To further elucidate the effect of SJP on the mechanism of the immune-regulatory activity, TNF-α expression level was measured from NF-κB and MAPK activation inhibited-RAW 264.7 cells. Treatment with SJP enhanced the TNF-α expression level in a dose-dependent from NF-κB and MAPK activation inhibited-RAW264.7 cells (Fig. 5). Especially, the dosage of 30 µg/ml SJP restored TNF-α expression in NF-κB and ERK inhibited-RAW 264.7 cells. These results indicated that SJP enhanced the immune functions of CY-treated mice though activating NF-κB and MAPK signaling pathway.

Fig. 5.

The effect of SJP on quantification of TNF-α in relative expression (fold) from NF-κB and MAPK activation inhibited-RAW264.7 cells.
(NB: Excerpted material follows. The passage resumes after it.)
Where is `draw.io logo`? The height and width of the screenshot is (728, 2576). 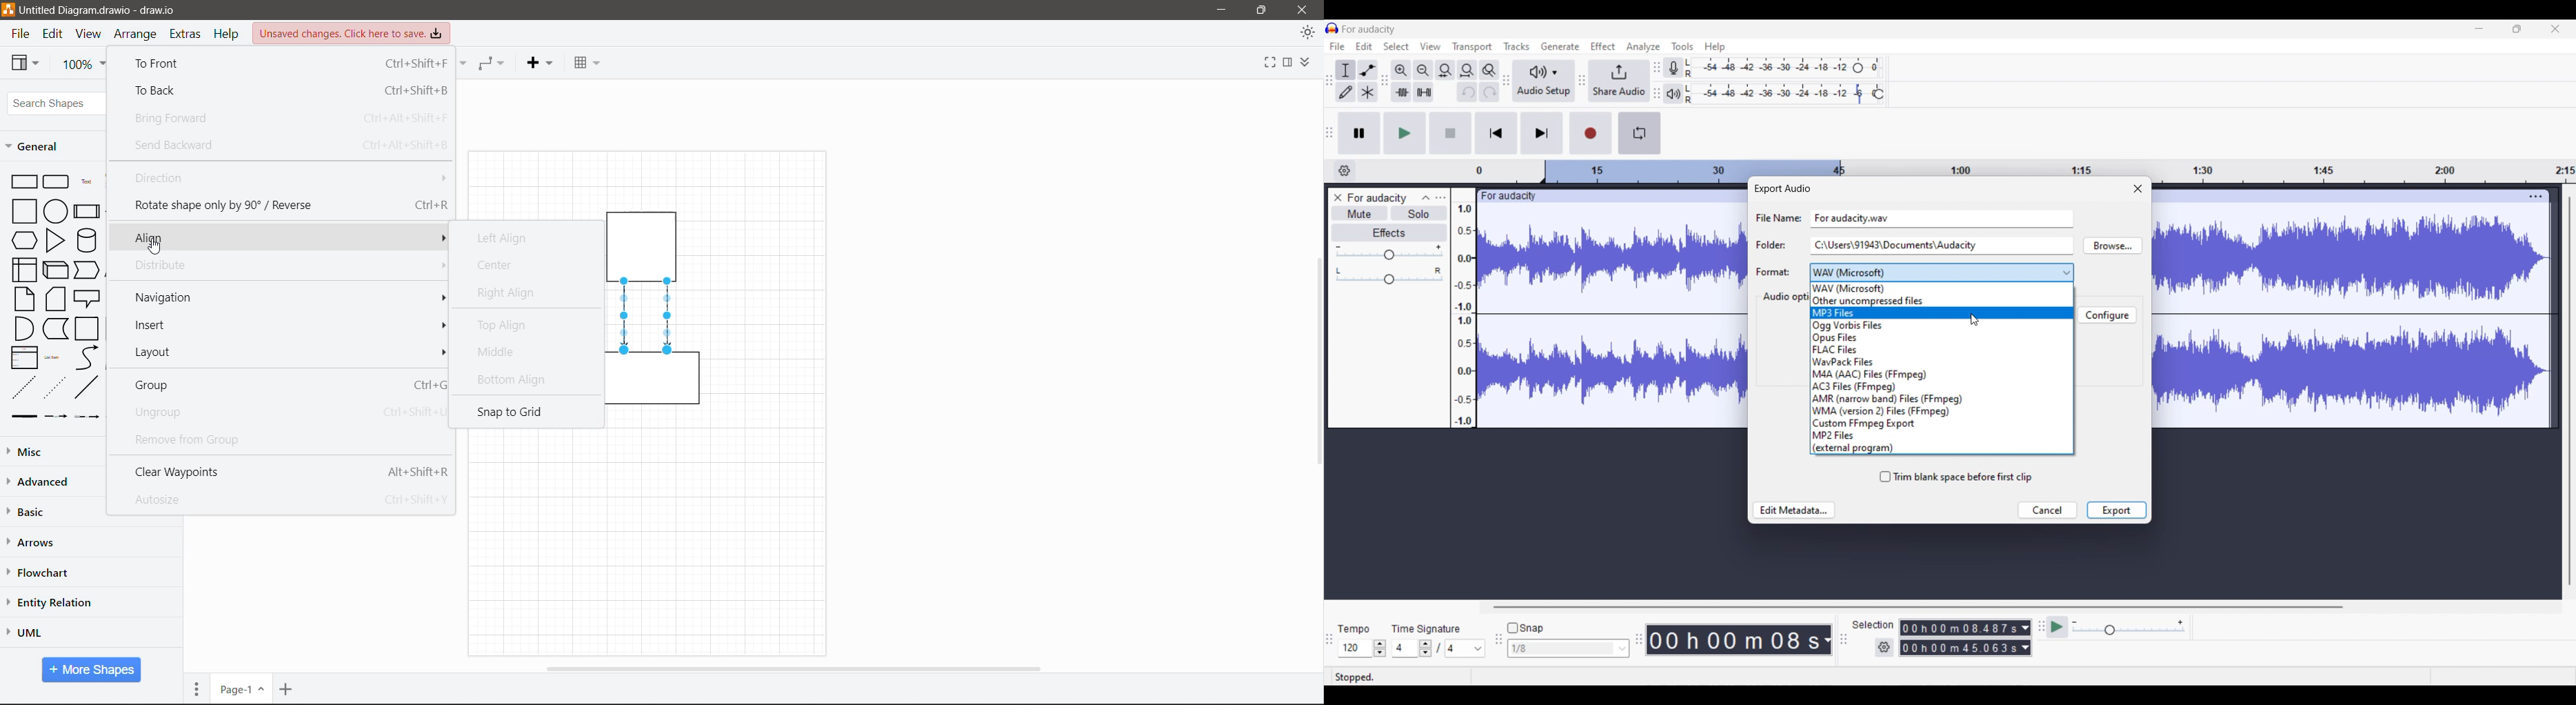
draw.io logo is located at coordinates (8, 9).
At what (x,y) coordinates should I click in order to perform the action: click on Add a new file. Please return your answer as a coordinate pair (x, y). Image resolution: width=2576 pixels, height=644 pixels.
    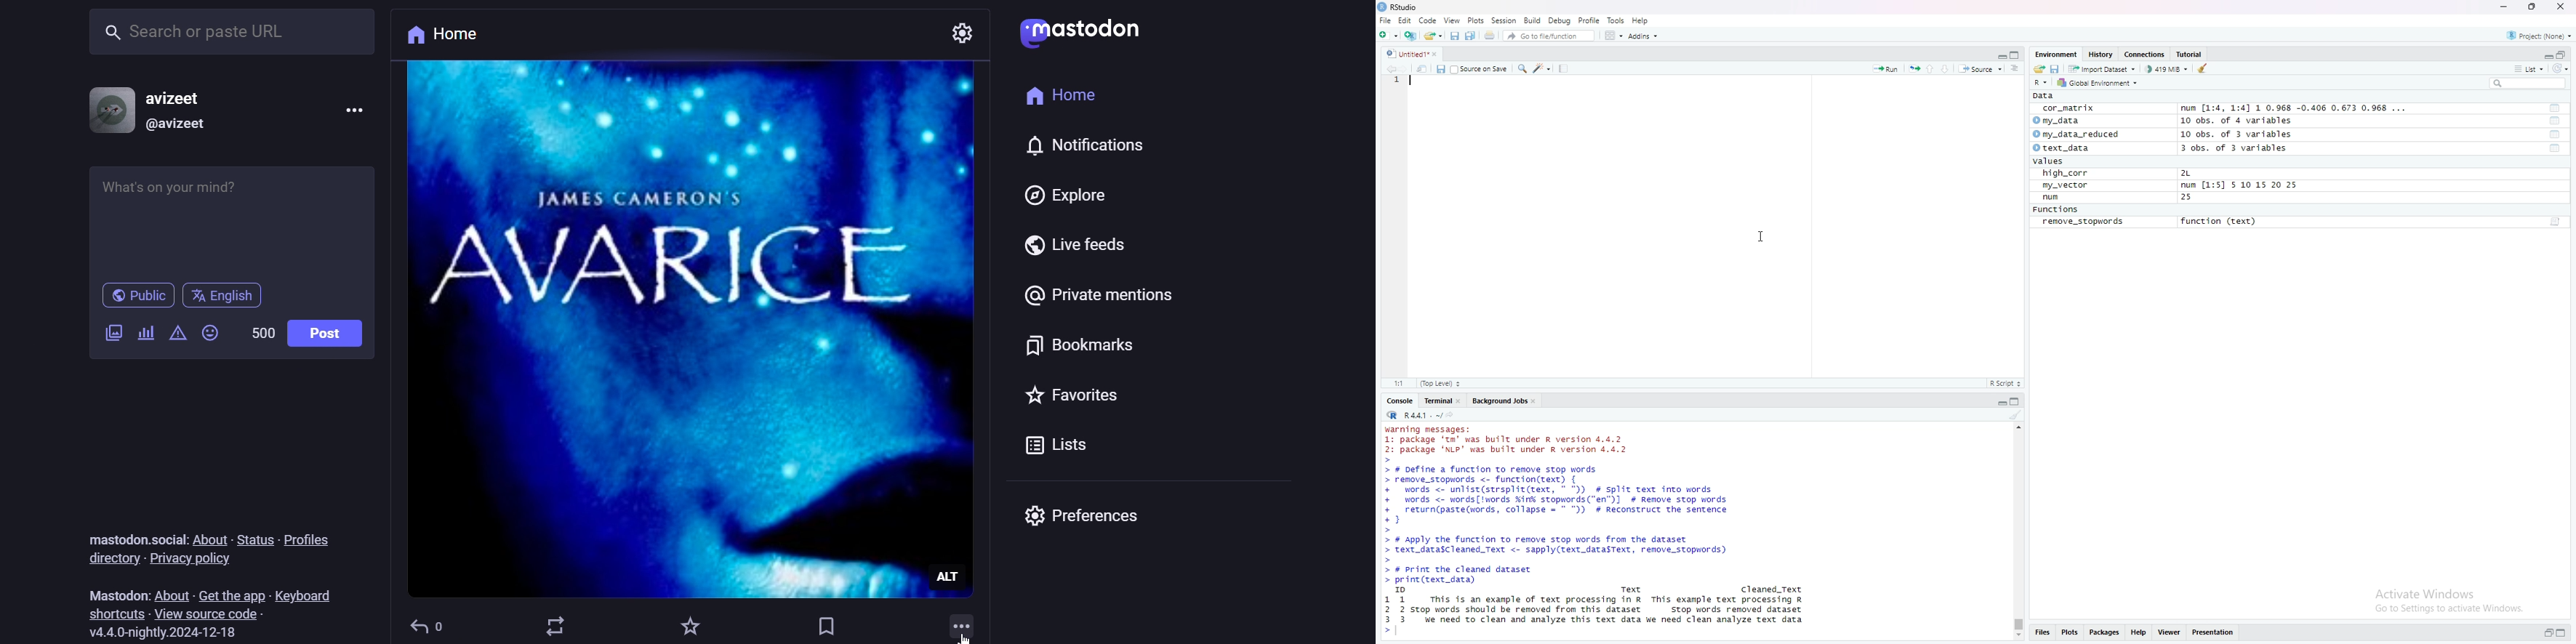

Significant different at P < 0.05 compared with Control (*)

In conclusions, the present study demonstrated that polysaccharide from Sea cucumber, Stichopus japonicas (SJP) can restore the immunosuppression in CY-treated mice through in vivo peritoneal macrophage NO production, peritoneal macrophage and splenic lymphocyte proliferations, phagocytosis ratio, spleen index, splenic NK cells activity and splenic lymphocyte cytokine expression in CY-induced immunosuppressive mice. Therefore, SJP may have huge potentiality to apply as an efficacious functional materials and/or as medicine in order to enhance human immunity.

Compliance with ethical standards

Conflict of interest

The authors declare no conflict of interest.